Determine convergence or divergence $-1+\frac{1}{2^3}+\frac{1}{3^3}-\frac{1}{2}+\frac{1}{4^3}+\frac{1}{5^3}-\frac{1}{3}+...$

Question

Determine convergence or divergence $-1+\dfrac{1}{2^3}+\dfrac{1}{3^3}-\dfrac{1}{2}+\dfrac{1}{4^3}+\dfrac{1}{5^3}-\dfrac{1}{3}+...$

This was a question on my undergrad Real Analysis exam. Would it be enough to state divergence given that the negative terms of the harmonic series are present?

Answer 1

Recall that if two series are convergent, then their series-sum converges, too.

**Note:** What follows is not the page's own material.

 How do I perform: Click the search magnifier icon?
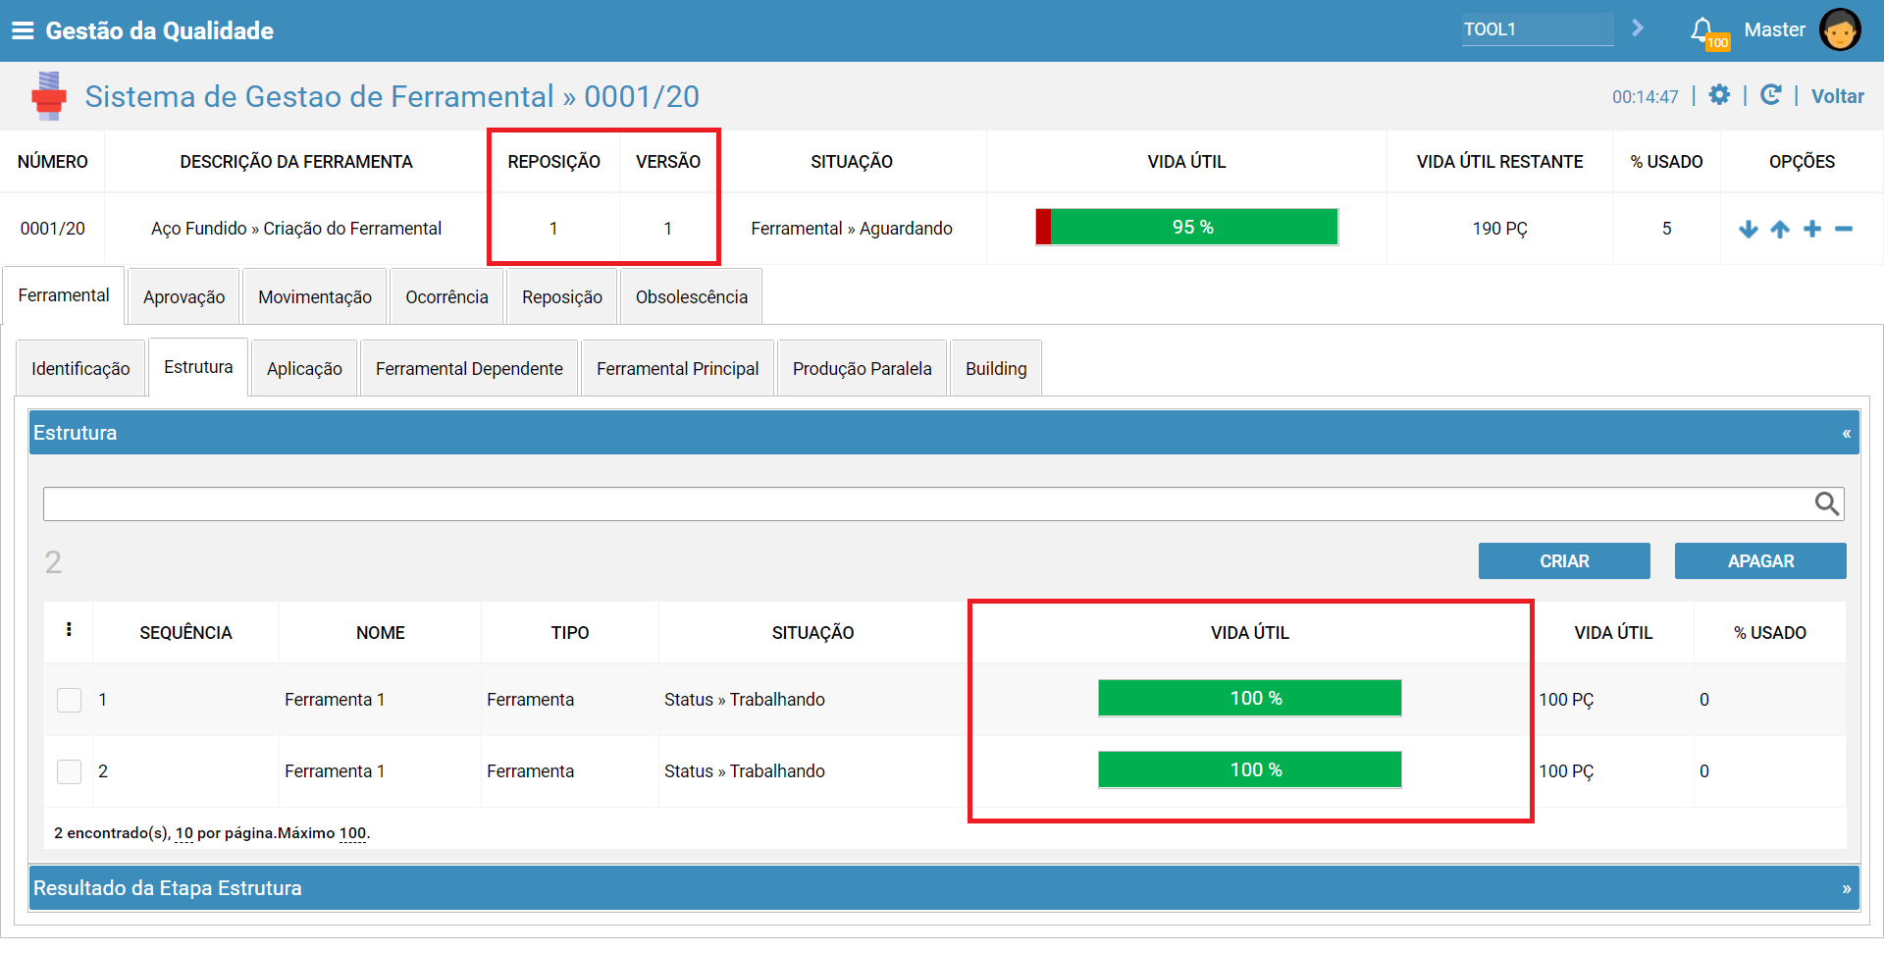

Consider the infinite series:

$$0 - \frac{1}{2^3} - \frac{1}{3^3} + 0 - \frac{1}{4^3} - \frac{1}{5^3} + 0 - \cdots $$

This series converges as the zeroes do not affect the limit of its partial sums, and so we essentially have here $-\sum_{n>1} 1/n^3$, which converges (maybe you have seen this called a $p$-series with $p > 2$).

Suppose your original series converged as well, and we will find a contradiction: For if your series converged, we could add it with the convergent series above to get a convergent series:

$$-1 + 0 + 0 - 1/2 + 0 + 0 - 1/3 + \cdots$$

But this last series diverges: It is the (negation of the) harmonic series with some zeroes interspersed. And so our supposition that your series is convergent was incorrect; it diverges.

Answer 2

Not quite. The negative part is the harmonic series, which diverges. The positive part is convergent, and these two facts together imply the divergence to $-\infty$ of the original series. This isn't hard to show and you should give it a go.

Answer 3

If you check for this wiki page, you will understand why rearrange the series will yields very different result in terms of convergence. And actually, if the series is conditionally converge, you could re-arrange the series to get what ever value on $\mathbb R$.

I also want to point to this question on math.SE for Riemann rearrangement theorem, which has extended discussion on this topic over $\mathbb R^n$.